This post explains your Average Weekly Wage, how to calculate it, and what I need you to do now. Your average weekly wage is very important in workers’ comp cases because all of your monetary benefits are based on it.
If you are reading this, the workers’ comp insurer probably sent us a document called a wage statement that sets your average weekly wage.
It is critical that this document is accurate. You have to make sure it is using your own records. It is probably right, but you really have to double check.
Average Weekly Wage
Your average weekly wage is the average of your gross (pre-tax) weekly wages for the 14 weeks prior to the week that included the date of the accident.

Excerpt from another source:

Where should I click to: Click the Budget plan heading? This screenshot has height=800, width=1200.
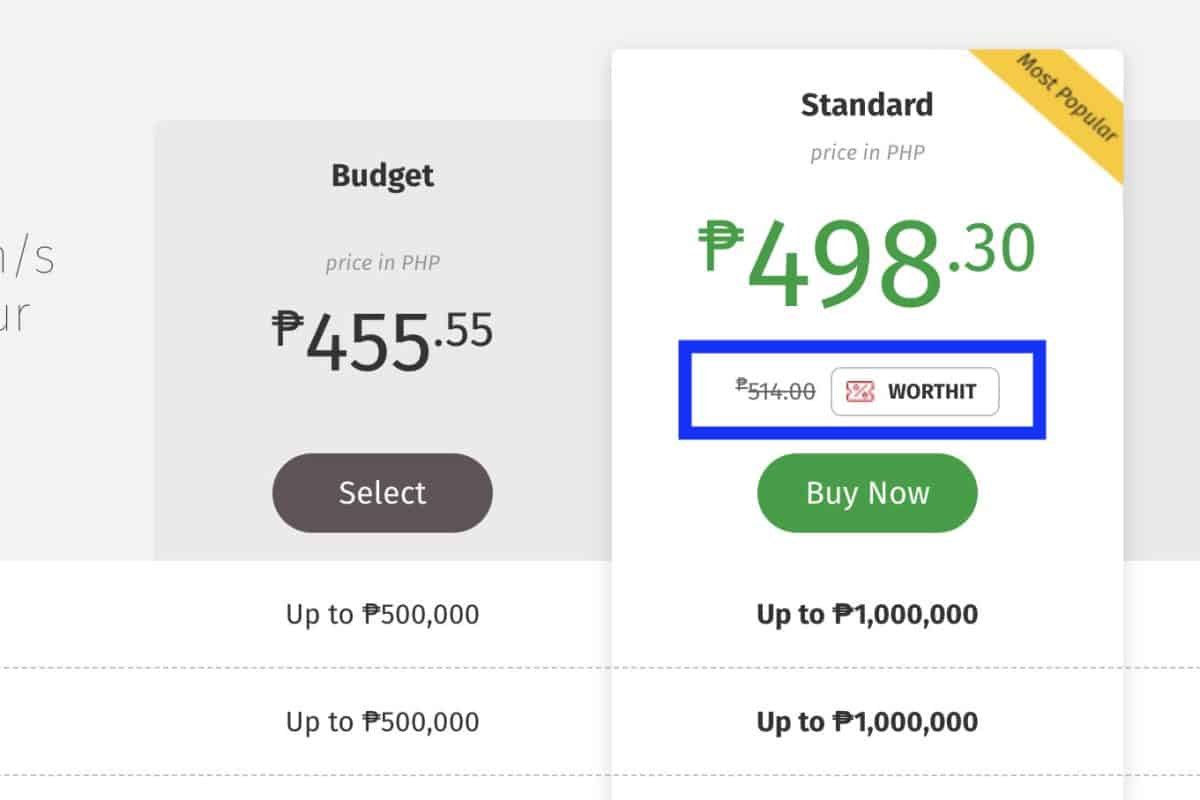(x=382, y=176)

Remember that is your pre-tax wage, not your take home wage.
It is critical we get this right. All monetary benefits in workers’ comp cases are based on the employee’s average weekly wage. For example, your temporary total disability payments (the money you receive to replace your wages when you are totally unable to work) is 2/3 of your average weekly wage.
Obviously, if your average weekly wage is too low – you get less money!
When we first met and I filed your workers’ compensation claim, we set your average weekly wage to the best of our ability. But because most of my clients don’t actually have the last 14 weeks of their paystubs, I sometimes have to guess at the average weekly wage.
I make a good faith reasonable effort, but if I don’t have all the information, we are just estimating. The law clearly provides that you must be paid according to the actual average weekly wage – not what I put on the claim form.
Your employer is obviously in possession of your actual wage information. This is why the Workers’ Comp Commission allows them to file a wage statement with your exact payment information.
But I want you to double check it and make sure it is accurate.
If I sent you a wage statement, look at it carefully. Look at the weekly wages and the total at the bottom. Make sure they are correct. Check it against your own pay stubs.
Take the total at the bottom (total of all 14 weeks), and divide by 14, and you come up with the average weekly wage you see on the wage statement. (If you worked less than 14 weeks before your injury, they will divide by the number of weeks you did work, or they will use a “like employee.” If either of those events happens, I will be calling you to discuss it so we get this right.)
If we do not challenge their claim, this number will stand as your average weekly wage.
If you wish to challenge their claims about your average weekly wage, please find pay stubs or other documentation showing you were paid a different amount. If you were paid tips or stipends or car reimbursement, also let me know about that. That can count.
Get me whatever documentation you have, and call me to discuss.
If I do not hear from you, I will assume the insurer’s assertion is correct and your average weekly wage is as shown on the wage statement.
To be honest, the average weekly wage and wage statements are usually correct. It is a math problem and the insurer rarely tries to undercut you on this matter. But mistakes do happen – so make sure your wage statement is accurate.